Characterization of the Eimeria maxima sporozoite surface protein IMP1

Authors: Jenkins, Mark; Fetterer, Raymond; Miska, Kate; Tuo, Wenbin; Kwok, Oliver; Dubey, Jitender

Submitted to: Veterinary Parasitology
Publication Type: Peer Reviewed Journal
Publication Acceptance Date: 5/1/2015
Publication Date: 5/14/2015
Citation: Jenkins, M.C., Fetterer, R.H., Miska, K.B., Tuo, W., Kwok, O.C., Dubey, J.P. 2015. Characterization of the Eimeria maxima sporozoite surface protein IMP1. Veterinary Parasitology. doi: 10.1016/jvetpar2015.05.009.

Interpretive Summary: Avian coccidiosis is an important intestinal disease of poultry caused by protozoa in the genus Eimeria. This disease causes over $ 1 billion in losses worldwide to the poultry industry due to poor weight gain or egg production by infected chickens. Disease outbreaks are controlled by either medication of poultry feed with anticoccidial compounds or by the vaccination of newly hatched chicks with low doses of Eimeria oocysts.

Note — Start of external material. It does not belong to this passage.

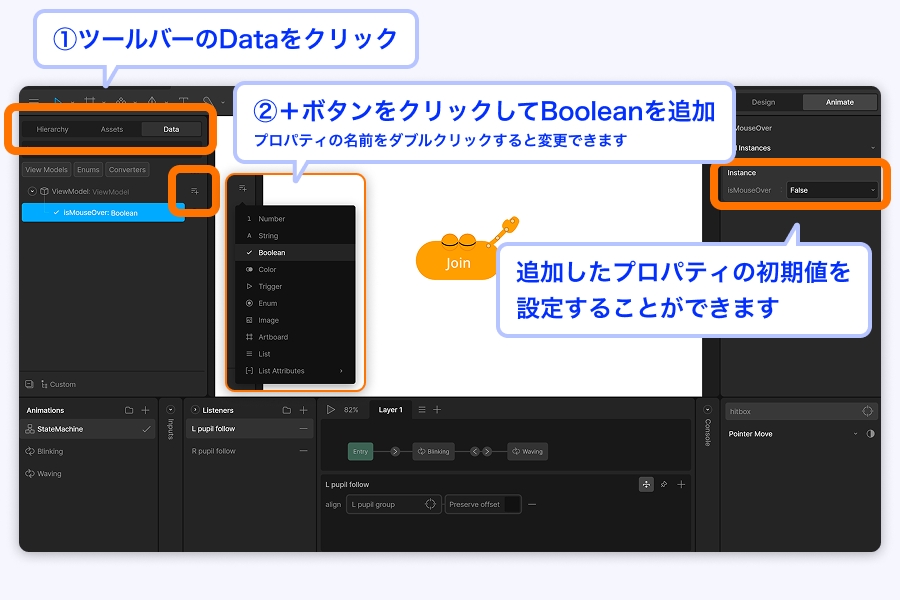Create a new folder in the Listeners panel
This screenshot has width=900, height=600.
(x=286, y=410)
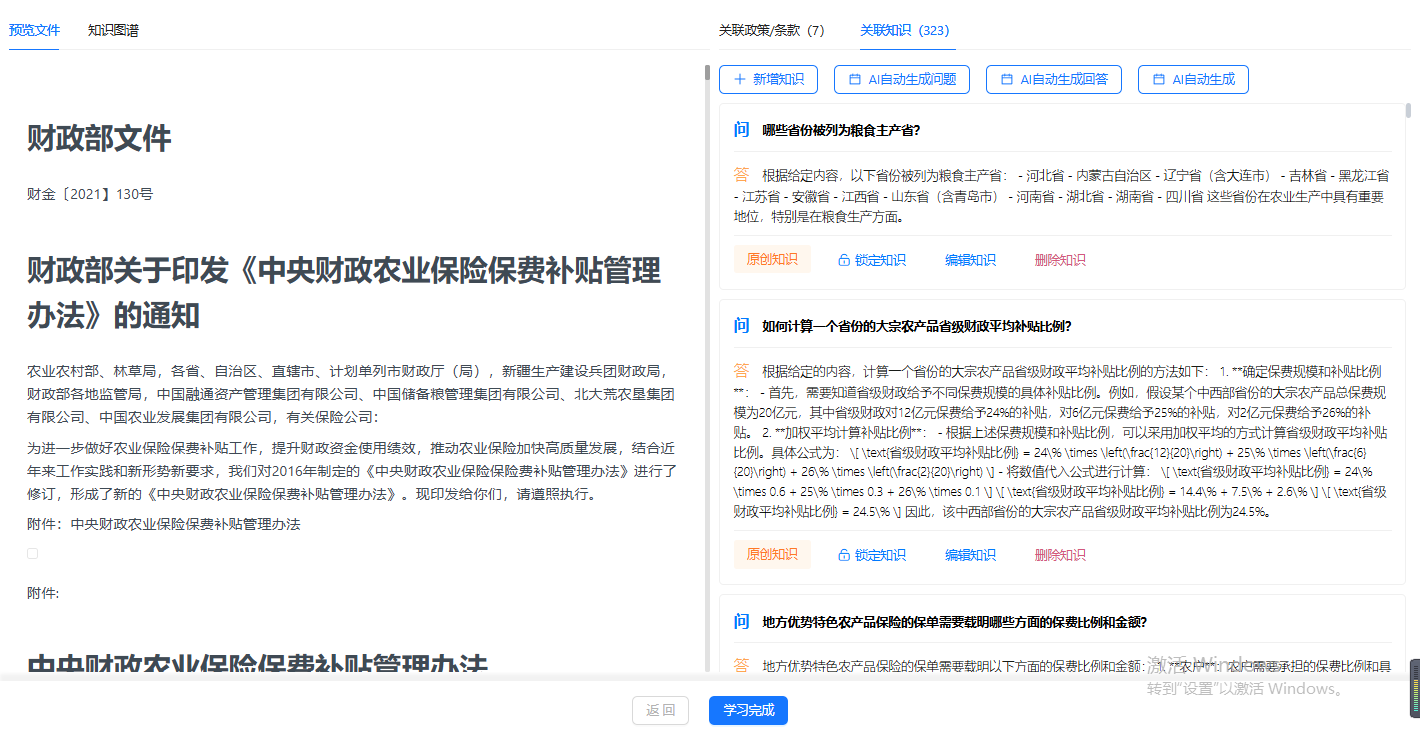Open the 关联政策/条款 (7) tab

click(771, 30)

An alternative approach to preventing coccidiosis is being sought because of decreased efficacy of drugs, increased regulation to remove antibiotics from animal feed, and the lack of uniformity of vaccination such that many chicks are not immunized against infection. The present study characterizes a potential recombinant Eimeria protein, named E. maxima IMP1, that was produced by isolating the IMP1 gene and inserting it into harmless Escherichia coli. This cloning step allowed us to show that the protein is on the surface of the parasite, and that the protein is present in tissue of chickens infected with E. maxima. This data confirms the importance of IMP1 in E. maxima infection, and may point to the possible use of IMP1 as a subunit vaccine against avian coccidiosis.

Technical Abstract: The purpose of this study was to characterize Eimeria maxima immunoprotective protein IMP1 that is hypothesized to play a role in eliciting protective immunity against E. maxima infection in chickens. RT-PCR analysis of RNA from unsporulated and sporulating E. maxima oocysts revealed highest transcription levels at 6-12 hr of sporulation with a considerable downregulation thereafter. Alignment of IMP1 coding sequence from Houghton, Weybridge, and APU-1 strains of E. maxima revealed single nucleotide polymorphisms that in some instances led to amino acid changes in the encoded protein sequence. The E. maxima IMP1 cDNA sequence was cloned and expressed in 2 different polyHis Escherichia coli expression vectors. Regardless of expression vector, recombinant E. maxima IMP1 (rEmaxIMP1) was fairly unstable in non-denaturing buffer, which is consistent with stability analysis of the primary amino acid sequence. Antisera specific for recombinant E. maxima IMP1 (rEmaxIMP1) identified a single 72 kDa protein or a 61 kDa protein by non-reducing or reducing SDS-PAGE/immunoblotting. Immunofluorescence staining with anti-rEmaxIMP1, revealed intense surface staining of both E. maxima sporozoites, with negligible staining of merogonic stages. Immuno-histochemical staining of E. maxima-infected chicken intestinal tissue revealed staining of E. maxima developmental stages in the lamnia propia and crypts at both 24 and 48 hr post-infection, and negligible staining thereafter. The surface locale and expression of IMP1 during early stages of in vivo development may explain in part the immunoprotective effect of this protein against E. maxima infection.